--- PAGE EXTRACT ---
VB:  The survey shows that respondents feel that Virginia has an adequate talent supply to replenish its workforce.  What are some of our strengths in this area and in what ways could we improve our talent pipeline?

Renner:  Well, we really do need more talent in the state.  In Northern Virginia, the community college is really trying hard …
In Northern Virginia, everybody’s fighting for CPAs.  I’m sure everybody else in the state is doing the same thing. … We don’t have enough accountants … to take care of my firm’s needs.  You know, with the millennials, they keep moving around.  They’ll move around every year or so it seems like.  … But it’s a workforce that we’ve got to do something with.  The millennials have got to settle down and take hold of what they’re doing. 

We need to really work with our community colleges for the people that aren’t going to go to a four-year college for a degree.  Maybe cut down the costs.  Right now, they’re trying to get college credits in high school.  And we’ve been successful in Prince William County and some in Fairfax County of getting some of those classes where they can get a jump on their college education to cut down some of that costs so that can help out with our workforce in the pipeline. 

So I think we really need to work on our young people first.  Of course, we have a lot of immigrants, too, that also have got a lot of talent in Northern Virginia, and we’ve somehow got to get them into our workforce and train them in the skills and the culture of the United States. … There’re too many moving parts … but I don’t think we have as big a workforce as everybody thinks we do.

VB:  Most respondents rated Virginia’s business climate as good when compared to other states.  What is Virginia doing well to attract and retain businesses and how could we improve our business climate?
--- PROVIDED MATERIAL ---
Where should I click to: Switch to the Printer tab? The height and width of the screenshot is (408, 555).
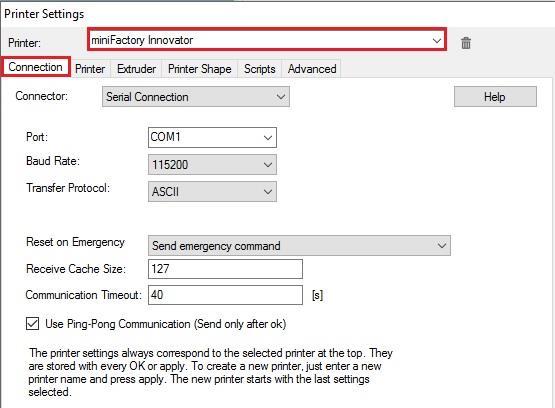(90, 69)
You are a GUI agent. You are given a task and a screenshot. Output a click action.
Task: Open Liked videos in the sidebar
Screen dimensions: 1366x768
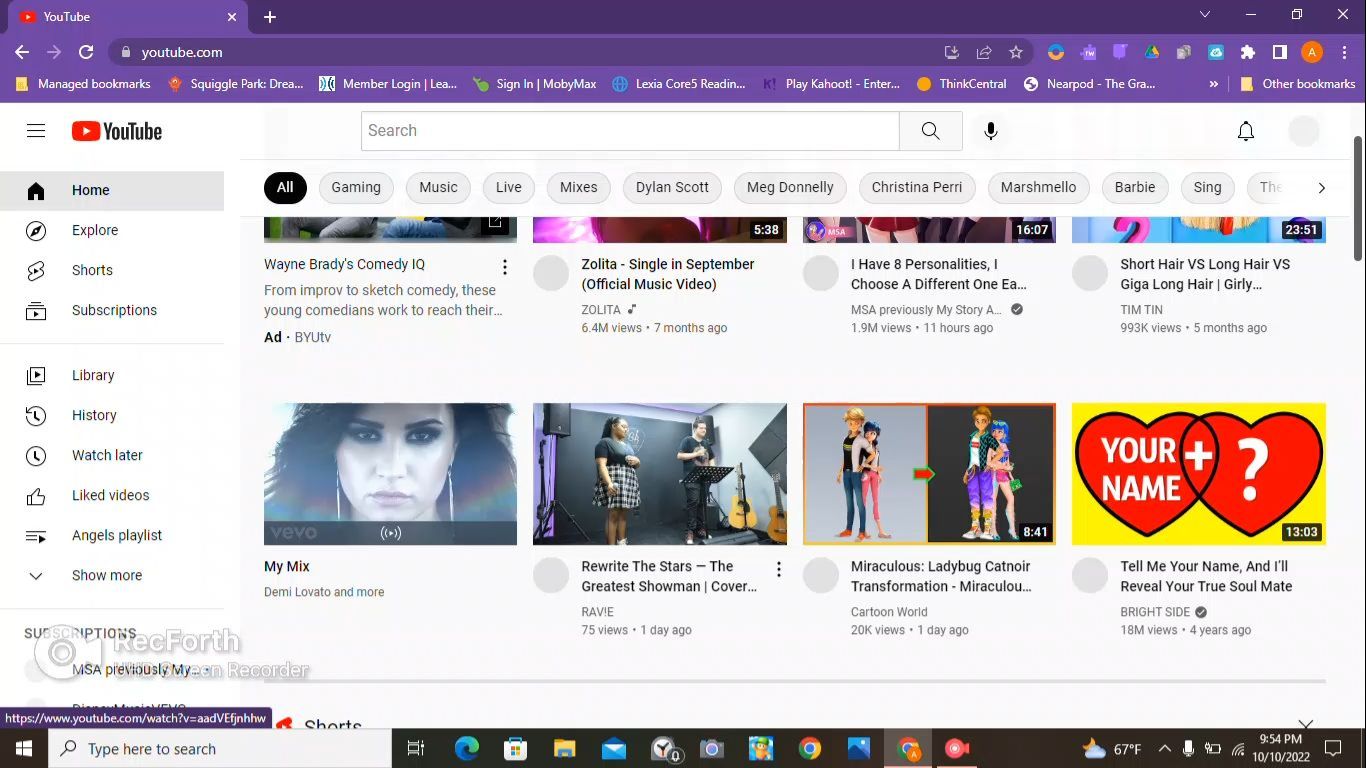(x=112, y=495)
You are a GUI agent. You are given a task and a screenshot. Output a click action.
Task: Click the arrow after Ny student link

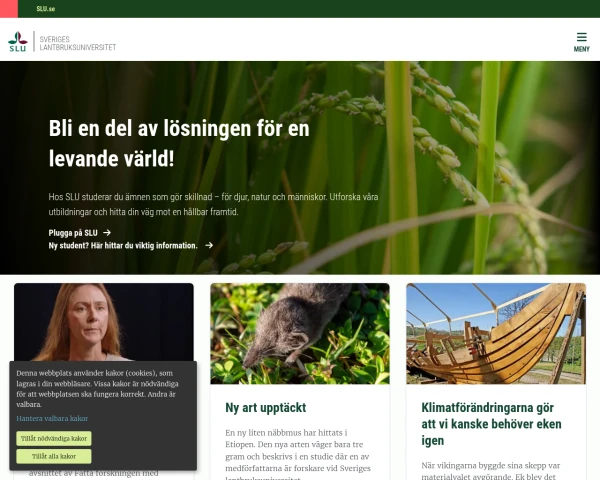(x=209, y=245)
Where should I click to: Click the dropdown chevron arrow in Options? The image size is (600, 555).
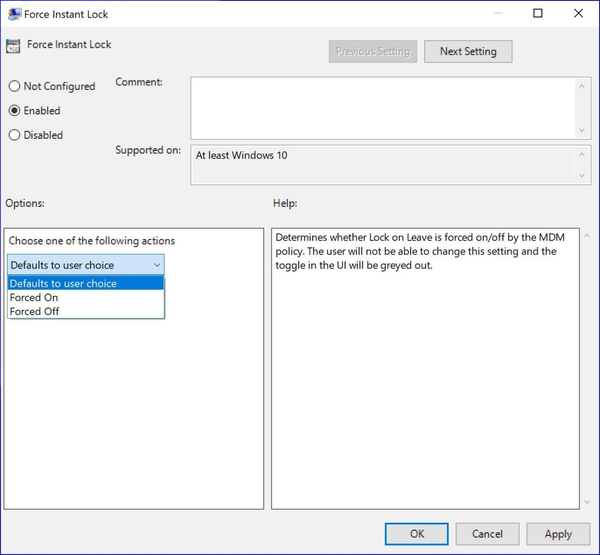click(x=157, y=265)
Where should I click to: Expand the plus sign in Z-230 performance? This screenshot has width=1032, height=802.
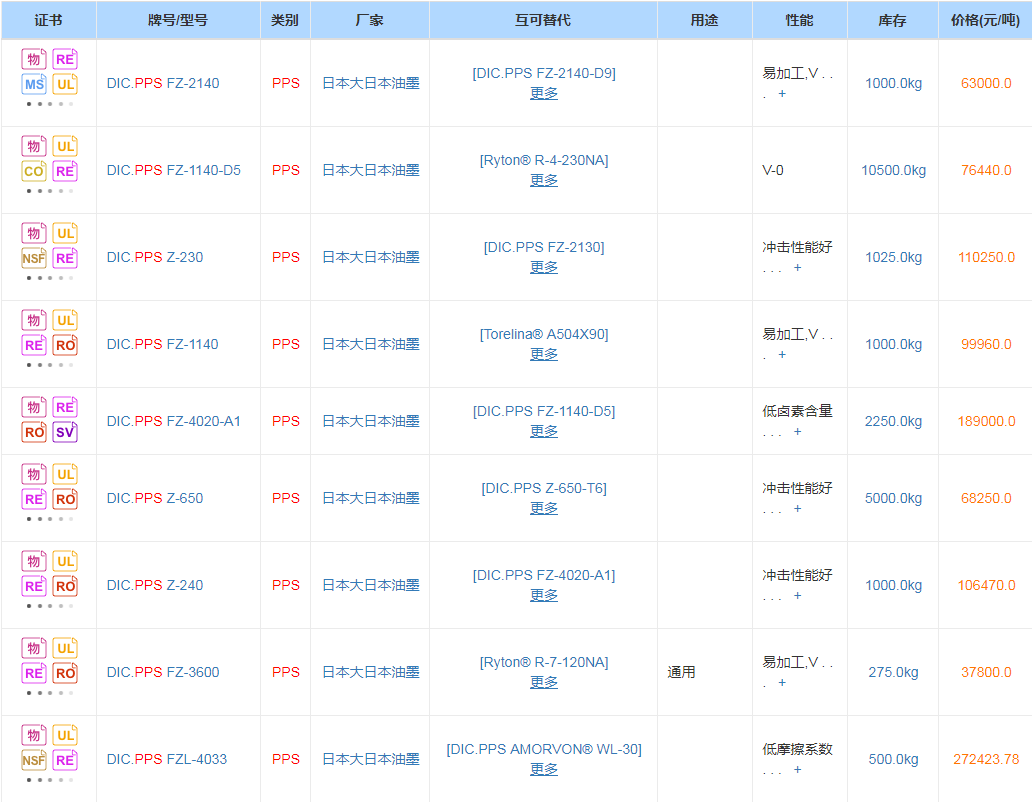pos(797,268)
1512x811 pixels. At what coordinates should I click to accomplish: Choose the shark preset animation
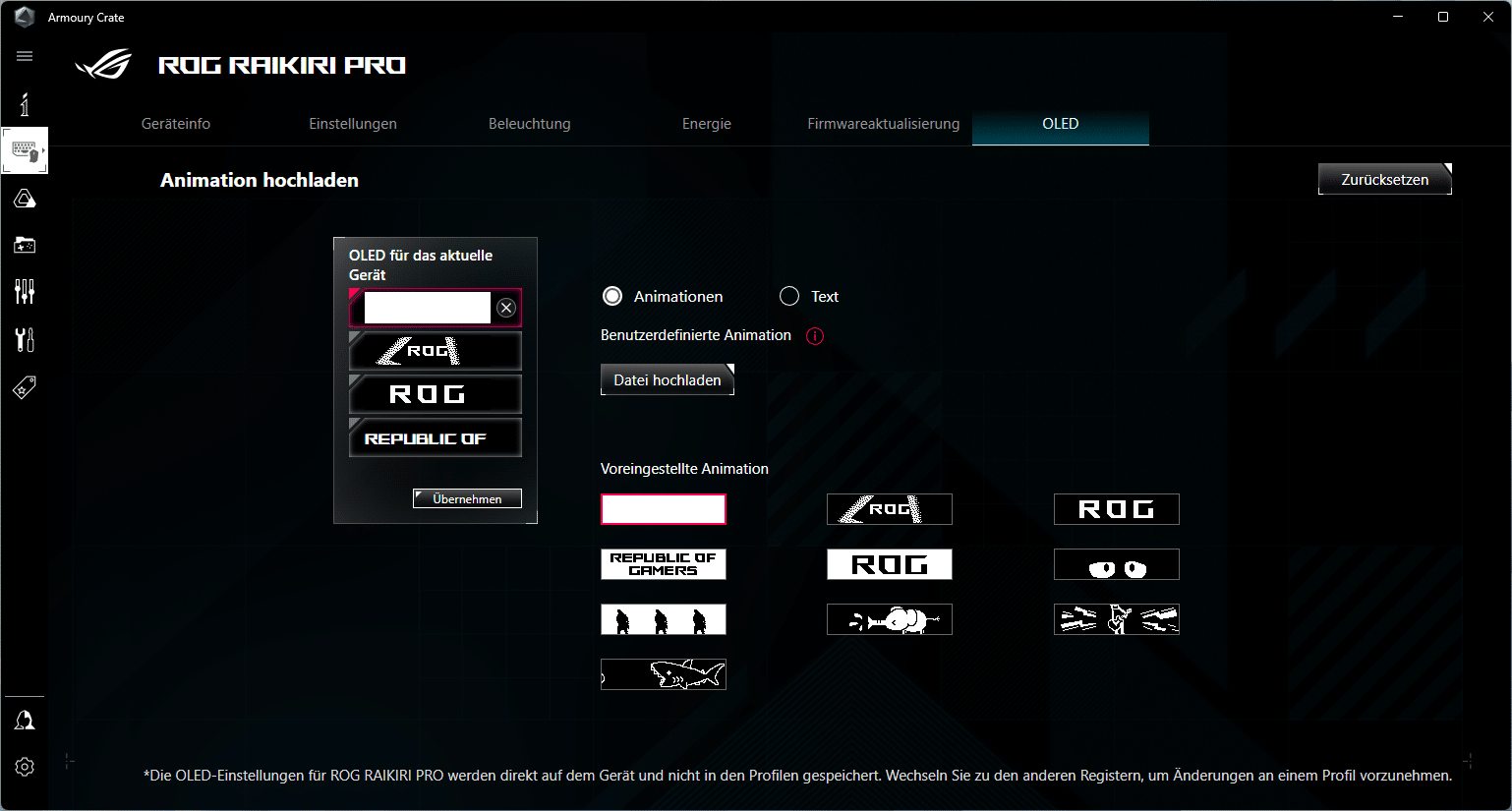664,674
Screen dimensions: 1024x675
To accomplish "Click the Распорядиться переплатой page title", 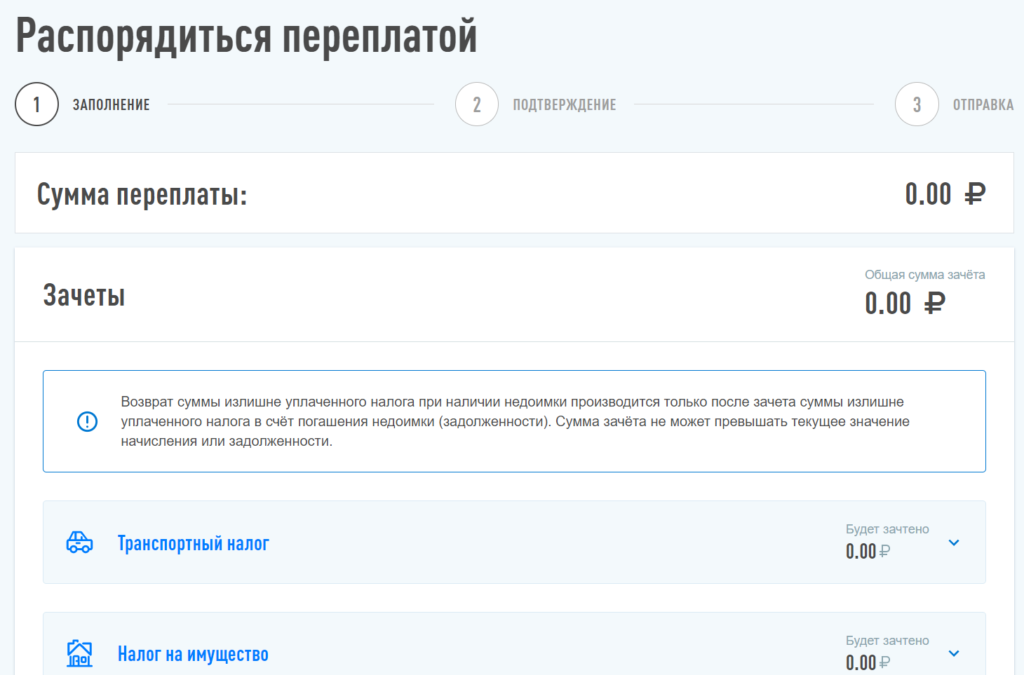I will click(x=246, y=37).
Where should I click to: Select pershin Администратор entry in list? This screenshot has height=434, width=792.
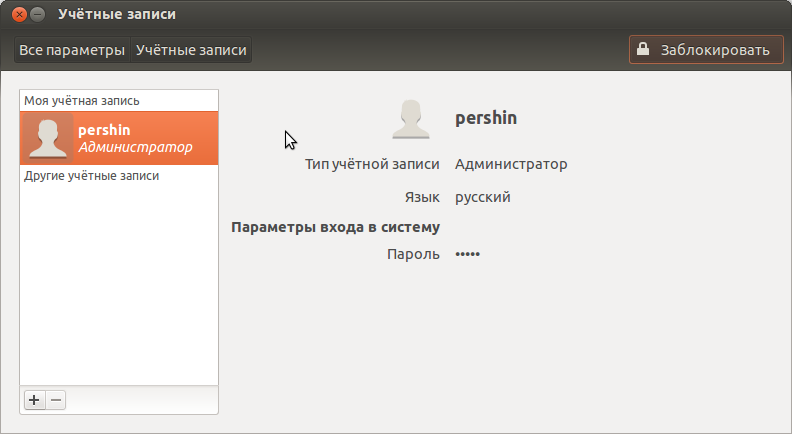[x=119, y=138]
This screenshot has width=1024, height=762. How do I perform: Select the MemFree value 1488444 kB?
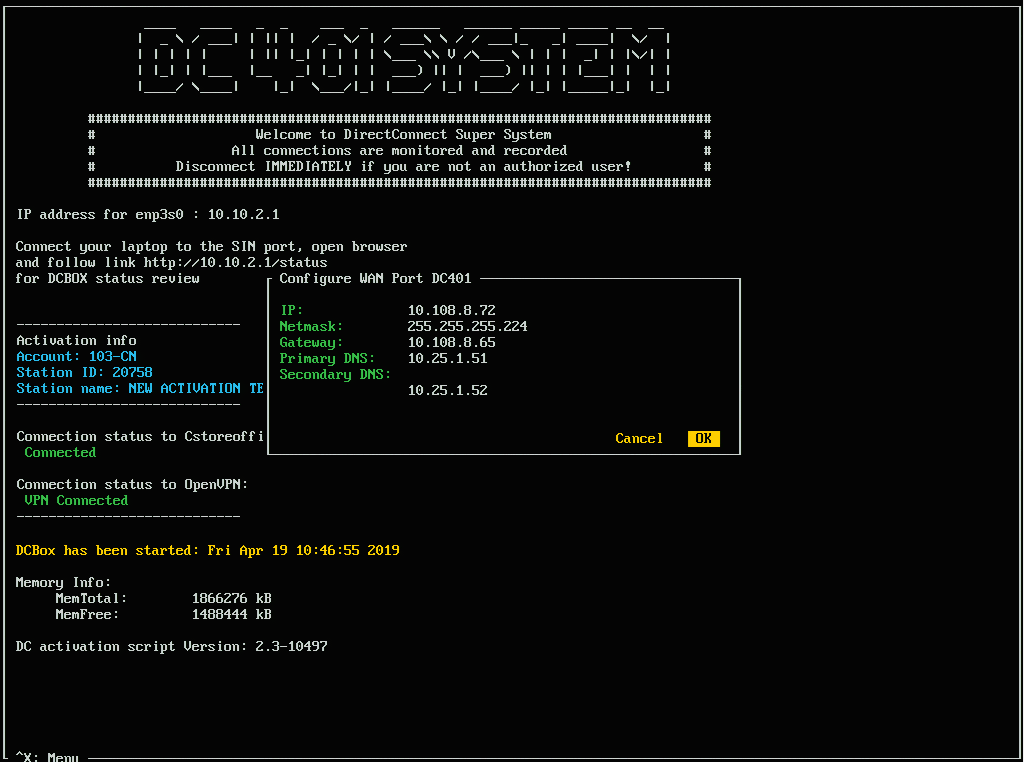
---
TO DO ->
A: In the Virginia business interview, which professionals does Renner say everybody in Northern Virginia is fighting for?
B: Please write the next part of the Virginia business interview, beginning right after its last sentence.
The records are separate material with no connection to the Virginia business interview.

RESPONSE LIST ->
A: CPAs.

B:
Duff:  Virginia has a lot of initiatives going on in terms of business development.  You can go to the Virginia.gov website.  There’s a Virginia Performs.  There’s a scorecard that lists all these initiatives that are going on.  It was very impressive to look at, but there’re also many other things that Virginia can do in terms of community development.  Really, what we need to do is [look] at how do we balance pro-business regulation with the tax climate.  These are all issues that all states face, but we also need to continue to promote our education in Virginia.  And then overall, just improve the quality of life. … The common theme is to keep the people here, to keep talent in Virginia.

VB: An equal number of respondents in this survey said that they were either somewhat pessimistic or somewhat optimistic about the national economy.  Why do you think opinion is so divided there?

Gracik: I think for a few reasons.  One, we have talked about the partisanship within the national government and how it always seems to be gridlocked there and the national government not working together to take a lot of steps that are needed to provide for stable economic growth.  

Also, the stock market is kind of a circus these days with wild wide swings up and down, and those things have an impact on how people view the economy.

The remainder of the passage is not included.